The 2017 Legislative Session will be remembered as one that brought forward some pretty significant changes to the practice of medicine – to include the independent practice of advanced practice nurse practitioners (APRNs) and the practice and regulation of lay midwifery. The politics of medicine is also abound on the national scene as our newly elected congress and newly elected president seek to revamp the Affordable Care Act (ACA). The passing of the ACA was to bring forward many changes to the future of care – for example, MACRA, as well as the emphasis on access to care through Medicaid expansion and affordable health insurance for our people. The costs of so many aspects of care continue to escalate – pharmacy, outpatient and inpatient, insurance premiums and deductibles, malpractice coverage, practice compliance, and medical education. The challenges that our practices, clinics, hospitals, and health systems face seem to lead us toward the unknown regarding how the House of Medicine should view its own future. Is our cup of medicine half empty or half full?
On the personal side of life, over this past year many of us have faced changes and even crises in our own lives. We have had to watch our medical school teachers, mentors, colleagues and loved ones become ill, face significant health issues, and in some cases die. May we be grateful for all who touch our lives and appreciate those times we have together more fully. For 135 years, our state’s physicians have come together to support our medical association – its mission is well known to us all. What we as physicians, as a profession, have held most dear during all these years is the patient-physician relationship, which is at the heart of what we do every day – in every procedure, in every communication, and in every example of education.

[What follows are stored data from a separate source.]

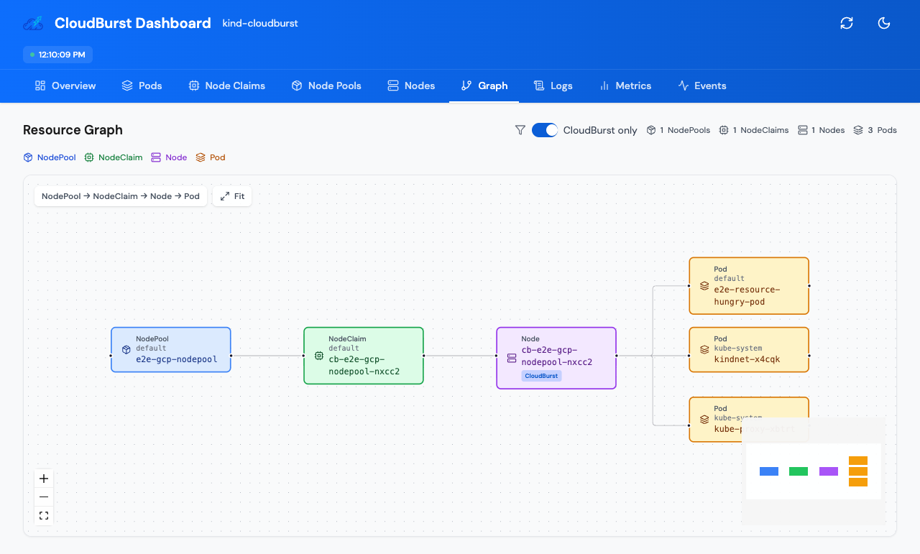The image size is (920, 554).
Task: Click the Fit button on the graph
Action: click(x=231, y=195)
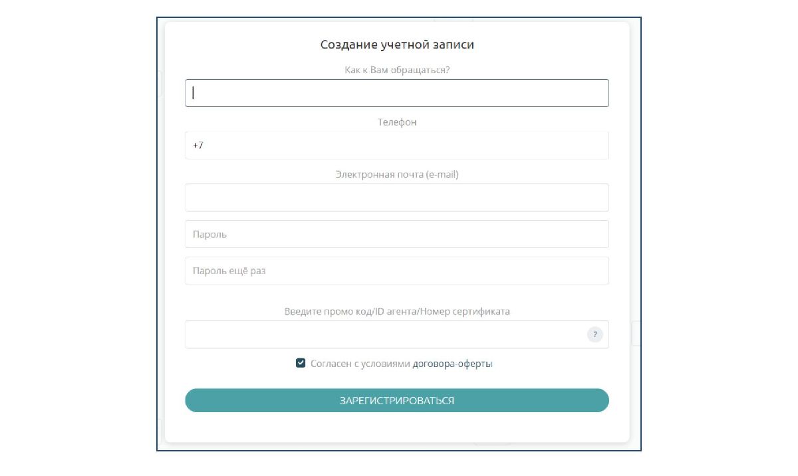Viewport: 798px width, 476px height.
Task: Click blank area below the register button
Action: tap(397, 427)
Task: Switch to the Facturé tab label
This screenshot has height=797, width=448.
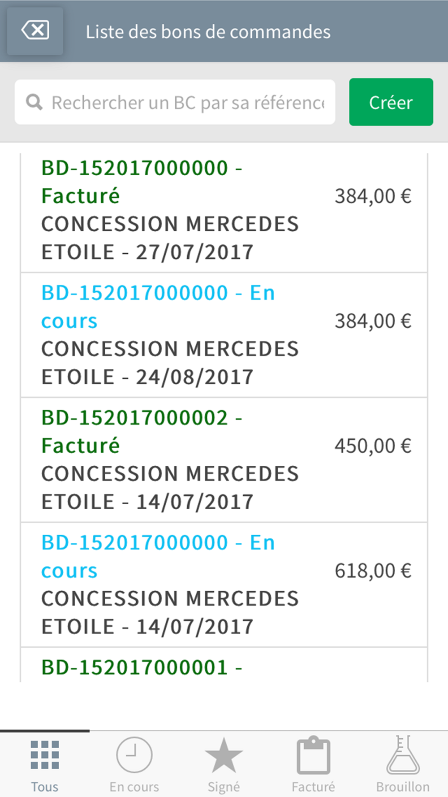Action: pyautogui.click(x=313, y=787)
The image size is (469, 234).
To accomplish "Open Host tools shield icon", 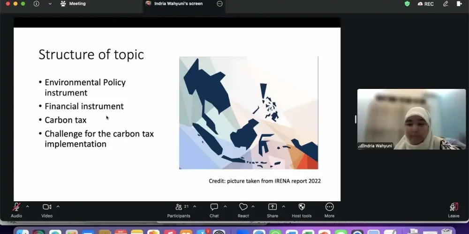I will [x=302, y=207].
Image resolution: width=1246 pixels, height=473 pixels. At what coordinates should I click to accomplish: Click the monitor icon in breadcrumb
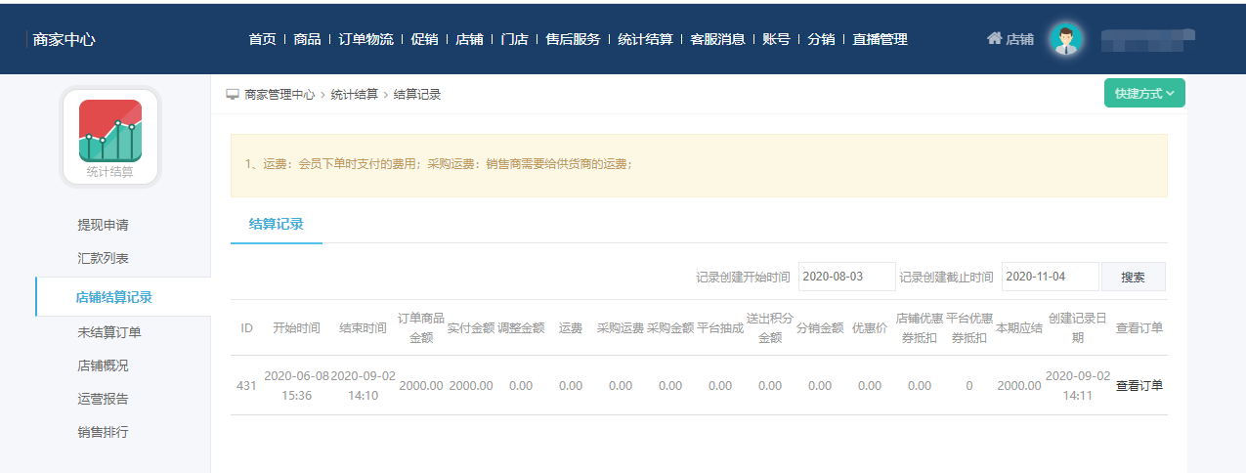(x=233, y=95)
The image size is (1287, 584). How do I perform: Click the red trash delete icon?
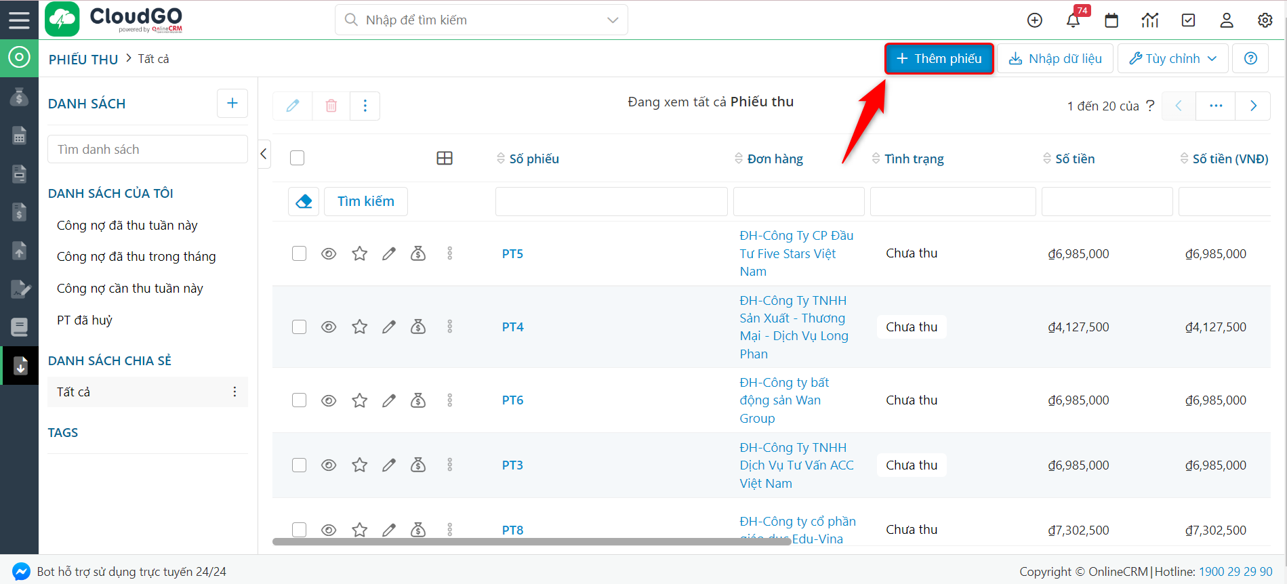click(331, 106)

Across our systems of care and our individual practices, the collegiality, the provision and professionalism of the practice of medicine brings us together and fills our cups, and our lives, with the special spirit of serving our people as physicians.
Across many diverse cultural faiths and diverse clinical practices, may we continue to come together as a professional organization to support our profession and have the courage to advocate for what is best for patients and our practices. May the spirit of the season be uplifting for all and may we find our medical and personal “cups” more than half full. Thank you all for being part of our medical team and family.